Доктора между собой переглянулись, а затем посмотрели на меня. Взгляды были какие-то странные.
Наконец, один из них очень тихо, но твёрдо проговорил:
– Переутомление.
Другой подхватил ещё тише:
– Вероятность незначительной толики неврастении… Для творческого человека такое и возможно, и допустимо…
Первый доктор потряс подбородком и ласково сказал:
– Отдохните.
По моей спине пробежал холодок.
– Зачем? – не понял я.
Другой сладостно улыбнулся:
– Надо, надо…
Я опасался, что от холода мой позвоночник заледенеет.
Первый доктор решительно потребовал:
– Ничего не делайте!
– Ничего? – робко осведомился я. – Совсем ничего?
Другой доктор уточнил:
– Хотя бы на какое-то время.
– Ну да, хотя бы на какое-то! – подхватил первый.
Столь согласованный диагноз двух докторов меня напряг. "Возможно, они спят вместе", – подумал я.
– А позволить себе просто размышлять я могу? – уныло спросил я.
– Лучше, если поменьше.
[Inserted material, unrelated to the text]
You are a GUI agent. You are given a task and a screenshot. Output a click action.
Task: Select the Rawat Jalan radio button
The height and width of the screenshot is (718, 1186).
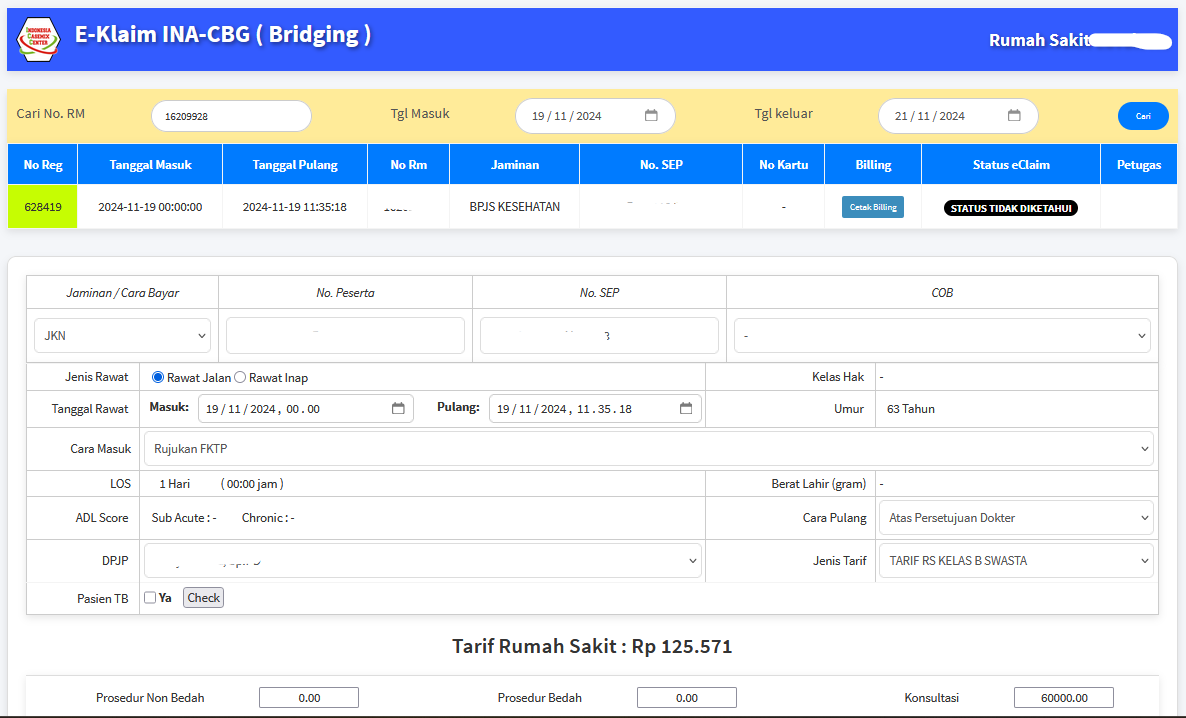tap(157, 377)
Голову надо беречь.
– А что если думает не голова, а сердце?
– Это не так, – возразил первый доктор. – Слава Богу, это не так. Ещё Фернандо Пессоа справедливо заметил, что если бы сердце попыталось думать, то оно бы вскоре остановилось.
– Выходит, мне не думать?
– Ни о чём.
– И не делать музыку?
– Хотя бы какое-то время.
– А силы? Где я возьму на это силы? Ведь на то, чтобы заставить себя не сочинять, мне придётся потратить колоссальную энергию.
– Отдыхайте! – дружно сказали доктора и отступили вглубь коридора.
Ко мне за ширму заглянул санитар.
– Лечимся?
– Да уж… – отозвался я.
– Сами виноваты, – с горечью в голосе проговорил он и исчез.